2018 IML challenge

The challenge details are decribed in the original wiki: https://gitlab.cern.ch/IML-WG/IML_challenge_2018/wikis/home.

A small train sample (10k entries) is available in /afs/cern.ch/user/m/mlisovyi/public/iml2018 (CERN AFS cell). Full samples (~1M entries) are available here: test, train. These are pickled pd.DataFrame objects. The original inputs have been pre-processed by unrolling the 5 hardest contrituents into separate columns and adding sum over all constituents for charge and Eele and Ehad. The original full contituent lists have been droped to save space.

Package overview

There are several notebooks provided:

  • feature extraction (used to create the provided pickle files from the original inputs)
  • XGBoost optimisation (hyperparameter tune)
  • LightGBM test (hyperparameter tune, metric choice tests).
  • evaluation of XGBoost models
  • preparation of submission predicting on the test dataset There is also a common set of functions available in IML2018_tools.py.

Environment setup

The notebooks are developed in python3.6+, but will most likely work in any python3 environment. For some sub-tasks, you will need specific python packages. All of those can be installed with conda (either mini- or ana-). This was tested to work properly on lxplus (CERN work servers). Just do something like

conda install numpy pandas matplotlib seaborn scikit-learn xgboost lightgbm ipykernel jupyther joblib pytables

You might need to add conda-forge to the list of channels: conda config --add channels conda-forge, if you have not done so yet (the installation would fail complaining that a subset of modules can not be found).
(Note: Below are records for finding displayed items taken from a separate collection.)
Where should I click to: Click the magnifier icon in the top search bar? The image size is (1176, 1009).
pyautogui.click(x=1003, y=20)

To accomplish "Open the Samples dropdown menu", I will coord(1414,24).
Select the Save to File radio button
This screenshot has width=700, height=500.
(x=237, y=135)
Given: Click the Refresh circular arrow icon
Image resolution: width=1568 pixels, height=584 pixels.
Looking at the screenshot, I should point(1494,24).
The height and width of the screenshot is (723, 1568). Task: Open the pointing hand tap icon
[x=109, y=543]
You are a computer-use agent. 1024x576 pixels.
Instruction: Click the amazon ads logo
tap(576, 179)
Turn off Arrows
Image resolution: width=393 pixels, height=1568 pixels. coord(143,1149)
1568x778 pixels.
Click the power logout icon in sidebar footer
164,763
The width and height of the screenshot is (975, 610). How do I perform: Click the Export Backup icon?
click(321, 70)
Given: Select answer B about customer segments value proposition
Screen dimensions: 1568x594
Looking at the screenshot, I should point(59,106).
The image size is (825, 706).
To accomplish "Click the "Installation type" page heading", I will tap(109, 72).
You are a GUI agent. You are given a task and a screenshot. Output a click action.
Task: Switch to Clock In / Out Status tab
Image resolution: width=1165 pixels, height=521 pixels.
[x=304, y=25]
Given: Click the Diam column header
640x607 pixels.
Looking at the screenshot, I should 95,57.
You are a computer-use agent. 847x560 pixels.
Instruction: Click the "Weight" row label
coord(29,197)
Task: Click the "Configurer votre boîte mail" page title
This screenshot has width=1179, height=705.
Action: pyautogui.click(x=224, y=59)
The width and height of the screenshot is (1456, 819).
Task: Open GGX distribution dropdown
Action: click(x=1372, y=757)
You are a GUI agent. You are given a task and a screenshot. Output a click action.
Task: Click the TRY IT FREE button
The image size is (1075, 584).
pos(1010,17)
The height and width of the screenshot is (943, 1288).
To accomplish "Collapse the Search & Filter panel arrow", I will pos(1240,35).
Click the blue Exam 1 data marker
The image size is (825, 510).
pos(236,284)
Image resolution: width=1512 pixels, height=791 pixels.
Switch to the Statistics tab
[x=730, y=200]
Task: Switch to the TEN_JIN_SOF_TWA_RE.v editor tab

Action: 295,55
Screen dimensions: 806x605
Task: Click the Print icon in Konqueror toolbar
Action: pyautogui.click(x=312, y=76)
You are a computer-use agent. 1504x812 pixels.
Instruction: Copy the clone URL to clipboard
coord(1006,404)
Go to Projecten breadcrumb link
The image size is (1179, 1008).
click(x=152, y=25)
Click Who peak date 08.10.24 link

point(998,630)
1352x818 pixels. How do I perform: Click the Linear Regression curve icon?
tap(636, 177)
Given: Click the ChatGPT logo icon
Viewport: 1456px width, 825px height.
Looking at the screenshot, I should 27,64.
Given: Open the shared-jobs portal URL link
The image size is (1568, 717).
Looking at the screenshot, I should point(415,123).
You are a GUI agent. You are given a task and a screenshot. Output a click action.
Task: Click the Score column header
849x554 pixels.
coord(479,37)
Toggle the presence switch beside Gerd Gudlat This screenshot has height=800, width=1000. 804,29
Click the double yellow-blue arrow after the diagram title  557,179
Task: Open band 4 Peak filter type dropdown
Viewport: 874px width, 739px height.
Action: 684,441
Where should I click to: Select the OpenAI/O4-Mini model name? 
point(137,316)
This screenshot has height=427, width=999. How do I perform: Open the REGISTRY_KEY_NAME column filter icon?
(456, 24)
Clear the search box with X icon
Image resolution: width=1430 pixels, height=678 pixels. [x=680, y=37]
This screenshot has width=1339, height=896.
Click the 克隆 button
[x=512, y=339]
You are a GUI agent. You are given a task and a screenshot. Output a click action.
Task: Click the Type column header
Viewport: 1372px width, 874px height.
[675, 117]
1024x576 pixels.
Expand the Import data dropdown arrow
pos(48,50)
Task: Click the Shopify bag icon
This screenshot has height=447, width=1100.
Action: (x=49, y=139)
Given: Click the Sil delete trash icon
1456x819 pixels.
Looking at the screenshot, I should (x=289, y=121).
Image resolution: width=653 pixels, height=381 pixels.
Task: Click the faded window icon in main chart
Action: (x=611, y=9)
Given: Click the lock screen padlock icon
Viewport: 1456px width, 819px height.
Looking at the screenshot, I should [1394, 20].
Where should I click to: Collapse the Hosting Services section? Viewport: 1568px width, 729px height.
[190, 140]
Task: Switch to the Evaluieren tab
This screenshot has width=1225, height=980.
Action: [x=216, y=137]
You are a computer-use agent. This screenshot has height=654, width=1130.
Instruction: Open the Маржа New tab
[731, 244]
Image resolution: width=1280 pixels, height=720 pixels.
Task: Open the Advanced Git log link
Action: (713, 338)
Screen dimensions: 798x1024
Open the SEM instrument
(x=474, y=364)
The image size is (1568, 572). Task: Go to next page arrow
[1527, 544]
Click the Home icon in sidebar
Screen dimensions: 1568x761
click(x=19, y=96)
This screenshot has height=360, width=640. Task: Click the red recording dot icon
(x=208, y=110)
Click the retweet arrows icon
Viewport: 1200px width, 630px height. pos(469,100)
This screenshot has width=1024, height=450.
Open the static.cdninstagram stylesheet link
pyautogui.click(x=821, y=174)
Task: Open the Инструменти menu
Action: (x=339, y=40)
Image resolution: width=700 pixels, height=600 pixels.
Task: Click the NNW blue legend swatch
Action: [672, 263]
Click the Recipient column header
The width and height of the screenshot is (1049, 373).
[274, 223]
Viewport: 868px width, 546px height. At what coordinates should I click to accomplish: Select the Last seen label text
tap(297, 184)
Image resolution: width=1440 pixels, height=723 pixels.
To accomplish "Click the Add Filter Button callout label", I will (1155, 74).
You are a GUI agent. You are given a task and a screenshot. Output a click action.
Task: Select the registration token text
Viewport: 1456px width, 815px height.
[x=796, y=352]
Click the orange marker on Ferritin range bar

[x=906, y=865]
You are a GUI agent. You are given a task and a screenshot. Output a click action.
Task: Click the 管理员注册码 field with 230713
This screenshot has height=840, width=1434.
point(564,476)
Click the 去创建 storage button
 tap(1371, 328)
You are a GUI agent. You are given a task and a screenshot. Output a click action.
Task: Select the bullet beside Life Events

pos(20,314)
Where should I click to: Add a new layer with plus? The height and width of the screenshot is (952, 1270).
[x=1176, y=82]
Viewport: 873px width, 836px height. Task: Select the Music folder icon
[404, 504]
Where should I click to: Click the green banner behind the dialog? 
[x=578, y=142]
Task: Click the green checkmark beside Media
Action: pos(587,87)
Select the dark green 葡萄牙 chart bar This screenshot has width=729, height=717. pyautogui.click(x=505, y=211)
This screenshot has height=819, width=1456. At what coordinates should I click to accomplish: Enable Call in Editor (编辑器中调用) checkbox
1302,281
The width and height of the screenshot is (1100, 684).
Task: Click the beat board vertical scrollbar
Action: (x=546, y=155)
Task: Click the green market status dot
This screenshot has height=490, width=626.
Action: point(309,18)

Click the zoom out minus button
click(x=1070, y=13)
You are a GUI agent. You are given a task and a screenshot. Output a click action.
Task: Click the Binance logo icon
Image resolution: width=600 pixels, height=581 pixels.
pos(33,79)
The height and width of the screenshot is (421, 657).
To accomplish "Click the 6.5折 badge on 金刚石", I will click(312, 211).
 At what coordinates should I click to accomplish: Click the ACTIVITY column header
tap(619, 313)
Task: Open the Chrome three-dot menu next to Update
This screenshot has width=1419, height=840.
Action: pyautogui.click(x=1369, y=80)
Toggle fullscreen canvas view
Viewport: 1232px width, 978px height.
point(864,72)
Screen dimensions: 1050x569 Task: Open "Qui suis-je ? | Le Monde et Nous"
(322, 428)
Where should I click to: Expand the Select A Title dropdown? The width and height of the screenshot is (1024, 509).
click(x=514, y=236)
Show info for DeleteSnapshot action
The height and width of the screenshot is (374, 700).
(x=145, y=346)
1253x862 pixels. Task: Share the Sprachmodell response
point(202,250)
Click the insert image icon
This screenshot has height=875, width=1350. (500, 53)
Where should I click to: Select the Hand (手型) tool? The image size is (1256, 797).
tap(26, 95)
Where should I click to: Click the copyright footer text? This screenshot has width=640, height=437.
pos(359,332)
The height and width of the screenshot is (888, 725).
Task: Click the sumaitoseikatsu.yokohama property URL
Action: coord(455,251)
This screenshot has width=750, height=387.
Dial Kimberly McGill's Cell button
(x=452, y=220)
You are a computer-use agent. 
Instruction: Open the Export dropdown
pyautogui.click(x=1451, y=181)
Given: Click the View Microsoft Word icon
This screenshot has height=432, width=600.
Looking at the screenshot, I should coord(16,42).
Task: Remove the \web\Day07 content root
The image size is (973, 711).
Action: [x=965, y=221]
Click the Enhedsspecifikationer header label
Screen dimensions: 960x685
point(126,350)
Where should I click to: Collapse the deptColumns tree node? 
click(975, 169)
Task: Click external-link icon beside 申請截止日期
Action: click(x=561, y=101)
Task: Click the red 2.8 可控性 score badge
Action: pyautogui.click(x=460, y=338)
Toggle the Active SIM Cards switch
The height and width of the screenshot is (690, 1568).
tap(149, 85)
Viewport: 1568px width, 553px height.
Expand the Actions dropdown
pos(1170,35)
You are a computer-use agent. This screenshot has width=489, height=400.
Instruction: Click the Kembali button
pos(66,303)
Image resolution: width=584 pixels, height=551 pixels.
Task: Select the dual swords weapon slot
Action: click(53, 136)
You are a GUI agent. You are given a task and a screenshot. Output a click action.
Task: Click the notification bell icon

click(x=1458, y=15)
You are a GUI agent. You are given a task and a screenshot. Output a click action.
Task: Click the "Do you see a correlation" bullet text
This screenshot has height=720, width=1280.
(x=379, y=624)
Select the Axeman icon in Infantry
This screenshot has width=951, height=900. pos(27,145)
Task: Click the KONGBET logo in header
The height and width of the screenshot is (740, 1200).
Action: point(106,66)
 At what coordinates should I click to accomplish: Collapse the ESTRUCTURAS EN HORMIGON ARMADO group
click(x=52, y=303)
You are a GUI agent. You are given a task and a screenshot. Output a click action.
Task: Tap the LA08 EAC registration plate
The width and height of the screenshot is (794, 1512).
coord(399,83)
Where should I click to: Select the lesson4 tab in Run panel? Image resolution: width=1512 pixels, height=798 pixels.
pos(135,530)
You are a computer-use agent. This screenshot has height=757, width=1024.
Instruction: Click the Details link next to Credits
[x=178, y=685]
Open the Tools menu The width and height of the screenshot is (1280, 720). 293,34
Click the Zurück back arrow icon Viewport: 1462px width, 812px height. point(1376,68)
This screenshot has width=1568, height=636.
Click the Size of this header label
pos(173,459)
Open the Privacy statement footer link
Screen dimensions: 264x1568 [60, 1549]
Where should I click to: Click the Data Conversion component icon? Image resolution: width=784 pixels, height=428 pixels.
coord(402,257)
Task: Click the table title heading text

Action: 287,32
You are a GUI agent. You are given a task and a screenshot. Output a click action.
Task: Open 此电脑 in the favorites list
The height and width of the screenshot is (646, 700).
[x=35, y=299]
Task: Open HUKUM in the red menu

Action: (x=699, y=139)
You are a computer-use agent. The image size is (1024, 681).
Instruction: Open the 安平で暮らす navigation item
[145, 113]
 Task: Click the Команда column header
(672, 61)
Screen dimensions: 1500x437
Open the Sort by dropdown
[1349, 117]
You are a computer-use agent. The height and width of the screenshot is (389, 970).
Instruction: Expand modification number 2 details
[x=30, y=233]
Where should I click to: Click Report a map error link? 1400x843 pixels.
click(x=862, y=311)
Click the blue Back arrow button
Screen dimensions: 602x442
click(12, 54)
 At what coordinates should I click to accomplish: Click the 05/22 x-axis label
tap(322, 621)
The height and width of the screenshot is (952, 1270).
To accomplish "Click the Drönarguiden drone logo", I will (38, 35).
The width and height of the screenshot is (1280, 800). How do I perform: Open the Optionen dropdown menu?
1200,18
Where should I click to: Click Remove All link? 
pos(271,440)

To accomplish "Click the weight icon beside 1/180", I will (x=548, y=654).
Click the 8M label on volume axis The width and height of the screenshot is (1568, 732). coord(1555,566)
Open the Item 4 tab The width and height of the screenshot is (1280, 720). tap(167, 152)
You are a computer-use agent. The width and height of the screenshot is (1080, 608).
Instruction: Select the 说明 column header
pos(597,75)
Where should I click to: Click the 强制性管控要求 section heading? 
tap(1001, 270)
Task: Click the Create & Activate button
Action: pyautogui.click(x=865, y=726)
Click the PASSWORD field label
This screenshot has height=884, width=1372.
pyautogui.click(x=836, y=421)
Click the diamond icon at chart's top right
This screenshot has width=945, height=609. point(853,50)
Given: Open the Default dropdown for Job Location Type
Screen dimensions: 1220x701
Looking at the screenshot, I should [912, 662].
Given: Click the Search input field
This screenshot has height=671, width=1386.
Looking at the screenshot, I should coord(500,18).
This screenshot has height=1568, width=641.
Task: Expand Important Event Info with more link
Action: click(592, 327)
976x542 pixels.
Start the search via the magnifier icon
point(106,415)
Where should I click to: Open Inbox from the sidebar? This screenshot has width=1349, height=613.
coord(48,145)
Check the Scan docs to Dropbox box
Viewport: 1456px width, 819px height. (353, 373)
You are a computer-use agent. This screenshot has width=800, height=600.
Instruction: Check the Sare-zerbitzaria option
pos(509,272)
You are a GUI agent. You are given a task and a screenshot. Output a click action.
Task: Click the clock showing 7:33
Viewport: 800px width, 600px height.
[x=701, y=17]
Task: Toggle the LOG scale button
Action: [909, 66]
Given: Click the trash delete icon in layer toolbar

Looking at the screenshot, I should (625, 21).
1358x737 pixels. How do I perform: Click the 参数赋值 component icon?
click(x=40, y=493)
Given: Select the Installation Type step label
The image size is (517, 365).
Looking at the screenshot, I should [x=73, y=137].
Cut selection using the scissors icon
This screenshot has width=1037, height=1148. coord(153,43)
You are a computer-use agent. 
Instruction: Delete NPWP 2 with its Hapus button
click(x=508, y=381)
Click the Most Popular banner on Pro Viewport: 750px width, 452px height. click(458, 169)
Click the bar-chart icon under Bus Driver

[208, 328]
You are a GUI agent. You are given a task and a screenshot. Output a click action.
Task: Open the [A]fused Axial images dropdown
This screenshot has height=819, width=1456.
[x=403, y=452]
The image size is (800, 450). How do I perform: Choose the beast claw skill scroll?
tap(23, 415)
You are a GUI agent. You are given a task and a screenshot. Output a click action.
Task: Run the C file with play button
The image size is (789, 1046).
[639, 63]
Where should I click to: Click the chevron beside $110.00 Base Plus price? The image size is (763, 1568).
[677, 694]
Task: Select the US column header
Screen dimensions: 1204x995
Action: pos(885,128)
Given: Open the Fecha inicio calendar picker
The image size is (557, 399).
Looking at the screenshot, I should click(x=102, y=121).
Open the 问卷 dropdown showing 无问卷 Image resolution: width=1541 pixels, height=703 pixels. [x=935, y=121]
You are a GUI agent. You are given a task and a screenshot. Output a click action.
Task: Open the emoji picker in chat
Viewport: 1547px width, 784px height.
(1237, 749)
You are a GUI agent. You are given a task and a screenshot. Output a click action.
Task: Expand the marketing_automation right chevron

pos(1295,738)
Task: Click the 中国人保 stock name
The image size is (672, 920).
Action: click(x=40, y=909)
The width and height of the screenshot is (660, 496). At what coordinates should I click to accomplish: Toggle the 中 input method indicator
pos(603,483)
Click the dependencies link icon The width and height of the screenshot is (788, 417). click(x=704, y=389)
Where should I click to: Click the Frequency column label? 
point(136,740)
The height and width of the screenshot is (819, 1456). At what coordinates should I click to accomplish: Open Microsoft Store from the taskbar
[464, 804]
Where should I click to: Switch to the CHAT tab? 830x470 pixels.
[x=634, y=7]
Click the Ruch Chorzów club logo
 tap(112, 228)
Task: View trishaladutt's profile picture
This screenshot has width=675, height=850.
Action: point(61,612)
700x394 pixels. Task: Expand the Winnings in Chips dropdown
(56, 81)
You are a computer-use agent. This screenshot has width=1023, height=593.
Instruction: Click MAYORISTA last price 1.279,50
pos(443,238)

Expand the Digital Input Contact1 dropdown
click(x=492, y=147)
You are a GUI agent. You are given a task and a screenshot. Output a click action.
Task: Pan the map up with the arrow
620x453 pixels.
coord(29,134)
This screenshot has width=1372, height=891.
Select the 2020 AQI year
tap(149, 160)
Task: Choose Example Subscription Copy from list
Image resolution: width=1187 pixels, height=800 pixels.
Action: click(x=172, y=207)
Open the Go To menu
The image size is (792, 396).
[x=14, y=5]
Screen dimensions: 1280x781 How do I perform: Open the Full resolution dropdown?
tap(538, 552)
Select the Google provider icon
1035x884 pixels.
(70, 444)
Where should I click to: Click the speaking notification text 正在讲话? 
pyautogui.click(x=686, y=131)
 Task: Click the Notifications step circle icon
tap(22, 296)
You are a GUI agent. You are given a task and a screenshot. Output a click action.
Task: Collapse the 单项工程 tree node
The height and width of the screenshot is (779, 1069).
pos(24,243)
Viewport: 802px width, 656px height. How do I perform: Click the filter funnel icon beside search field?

There is an example of the conda environment dump, in which the code was tested to work.

GBM speed benchmarking

Performance of XGBoost was compared to LightGBM with a compatible setup. LightGBM was found to perform fits 8x faster, while keeping a comparable precision (1.5 on a local validation sample without pT cuts) in terms of the custom loss defined by the challenge. In particular, XGBoost took 3min 57s per fit, while lightGBM took only 30.2 s (both averged over 3 execution with 4 parallel jobs on an lxplus host). Even parameter settings is faster in LightGBM: 13.3 µs ± 363 ns vs 286 µs ± 17.5 µs

Performance comparison was also done on a local machine with INTEL i5 2xcore each double-threaded running Ubuntu 16.4 with a local file access on SSD:

Number of parallel jobs in training (n_jobs) 4 3 2 1
XGBoost 5min 11s 6min 1s 6min 51s 11min 52s
LightGBM 34.1 s 37.9 s 40.8 s 60 s

Difference in processing speed is even larger (the test was performed averaging over 5 loops of training).

Note, that scaling with the number of cores goes almost linearly in processing speed (there is some initialisation delay at the start of ClassifierSklearnApi.fit(), which is most likely due to some initialisation, which is potentially not parallel). However, scaling into threads on a single core doesn't show a linear scaling.

Metric choice

Together with @daniloefl, the choice of the objective function was studied. It was found, that optimisation of MAE gives the best results in terms of the custom loss function defined by the competition. (0.7 with MAE vs 1.37 with MSE for a custom picked dataset and booster parameters). A faster convergence, in terms of the number of boosting iterations, was observed for this metric, compared to the alternative custom metric ((pred-true)/(1+true+pred))**2 considered in development process.

Open/unclear issue

With both XGBoost and LightGBM, performance on PCA-transformed inputs was observed to be more poor, than with the raw inputs.